El remake de Mi querida señorita, estrenado en 2026 bajo la producción de Los Javis, no es una simple actualización. Es una relectura política, ética y estética del clásico de 1972. Situada en Pamplona a finales de los noventa, la película traslada el conflicto íntimo de Adela —ahora interpretada por Elisabeth Martínez— desde el silencio opresivo del franquismo al debate público sobre intersexualidad, autodeterminación corporal y violencia médica institucional.
¿Por qué este remake se posiciona como un hito queer en el cine español?
La versión original de Jaime de Armiñán evitaba nombrar lo que hoy se llama intersexualidad. En cambio, el nuevo guion de Alana S. Portero lo pone en el centro. No se trata de revelar un secreto, sino de desmontar una imposición: la cirugía correctiva infantil sin consentimiento informado. Esto convierte a la película en un documento narrativo sobre derechos humanos, no solo en una historia de identidad.
Los Javis, a través de Suma Content, no solo financian. Dirigen el discurso. Su agenda queer ya se había consolidado con Veneno y Superstar. Ahora, con Mi querida señorita, cruzan el umbral del cine de autor con legitimidad crítica y comercial.
¿Cómo cambia la ambientación y qué dice sobre la España de finales del siglo XX?

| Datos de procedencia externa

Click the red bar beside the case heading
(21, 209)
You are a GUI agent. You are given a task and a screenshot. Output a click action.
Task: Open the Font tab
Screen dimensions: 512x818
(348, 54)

La transposición de 1972 a 1999–2000 no es casual. Es estratégica. Esa España vivía la transición post-Franco, pero también el auge de los movimientos LGTBIQ+ y la primera legislación sobre identidad de género. Madrid se convierte en un espacio almodovariano: caótico, colorido, acogedor para los marginados. Pamplona, en cambio, representa la persistencia de lo provincial, lo católico y lo normativo.
El contraste geográfico refuerza el conflicto ético
- Pamplona simboliza la medicalización temprana y la presión familiar.
- Madrid representa la autonomía corporal y la construcción comunitaria.
- La escuela donde Adela da catequesis se vuelve un microcosmos de hipocresía institucional.
¿Qué implica la decisión de cambiar el enfoque narrativo del secreto al trauma médico?
El original mostraba a un hombre maduro que ocultaba su condición. El remake muestra a una joven cuyo cuerpo fue intervenido sin su voz. Esa inversión cambia todo: el eje deja de ser la vergüenza individual para convertirse en la culpabilidad colectiva.
La cirugía infantil como eje dramático
- Las escenas médicas no son flashbacks. Son flashforwards de dolor.
- Los padres no actúan por ignorancia, sino por miedo a la desviación.
- El personaje de María Galiana, como la madre, encarna la paradoja: amor y violencia en una sola decisión.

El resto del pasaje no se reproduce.